**AVAILABLE RECORDS**
******
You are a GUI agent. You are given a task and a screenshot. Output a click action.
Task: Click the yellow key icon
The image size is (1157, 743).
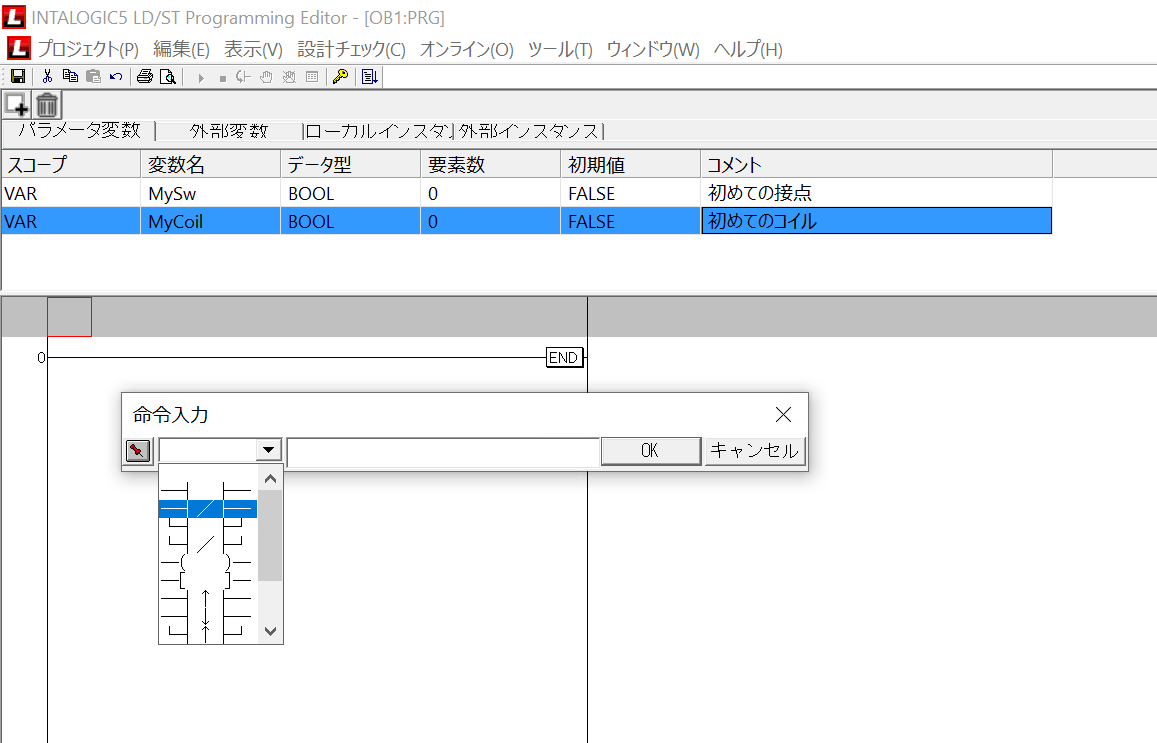pyautogui.click(x=340, y=76)
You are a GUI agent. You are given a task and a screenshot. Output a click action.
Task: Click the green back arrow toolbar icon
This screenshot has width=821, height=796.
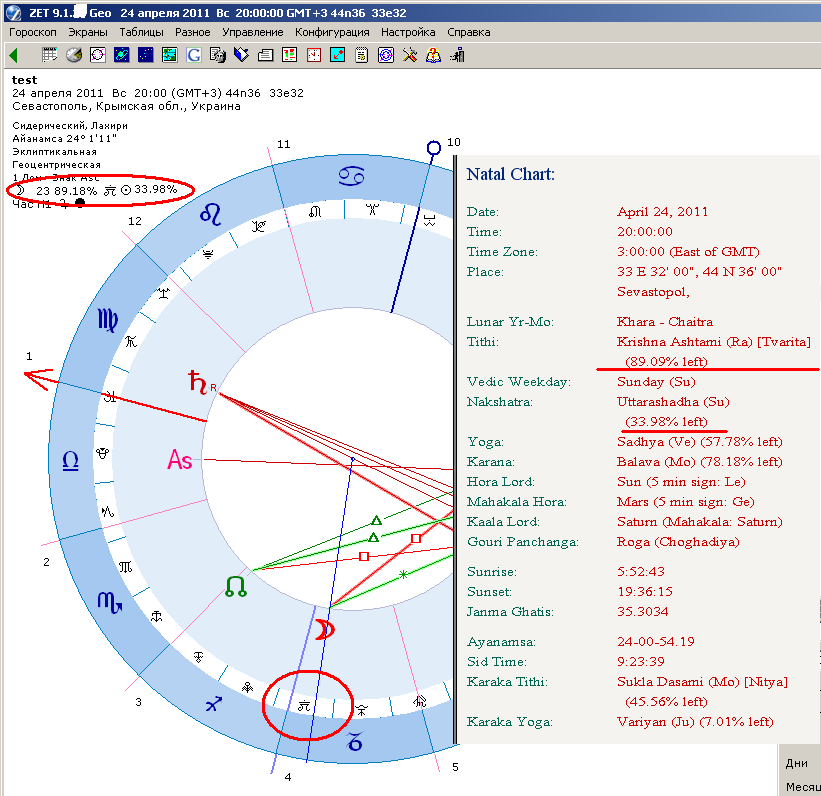pos(14,55)
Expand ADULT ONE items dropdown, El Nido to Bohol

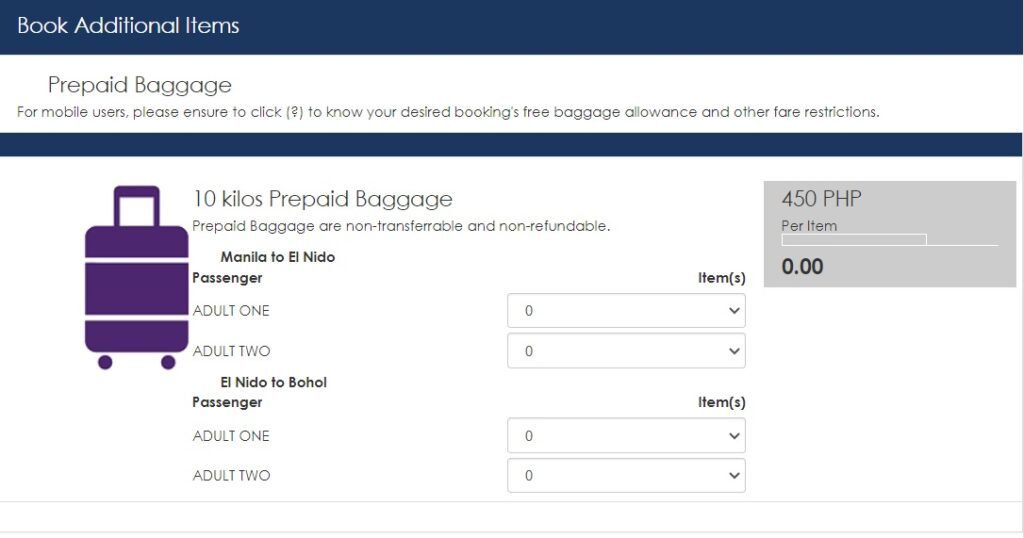(626, 436)
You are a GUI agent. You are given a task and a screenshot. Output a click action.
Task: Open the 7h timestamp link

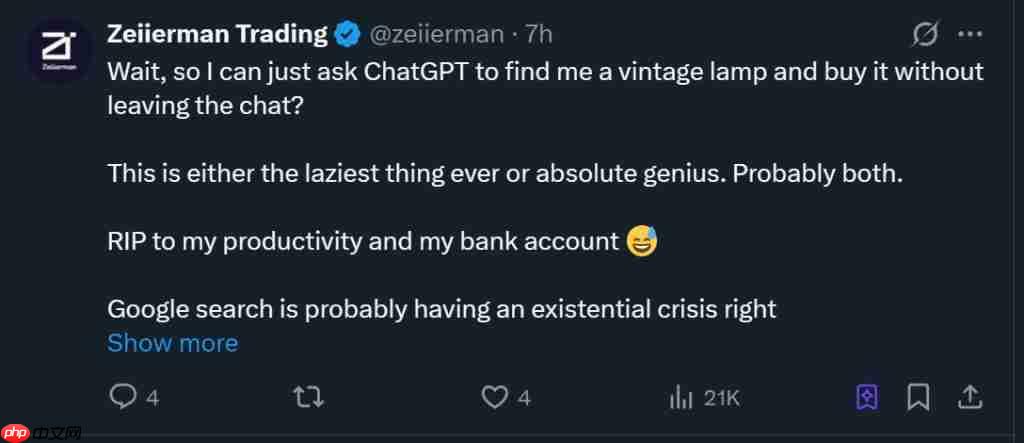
******
**DIRECTIONS**
Please find the lines in the data that contain the word "icon" and copy them.

**WRITTEN REPLY**
Task: Click the yellow key icon
Task: Click the green back arrow toolbar icon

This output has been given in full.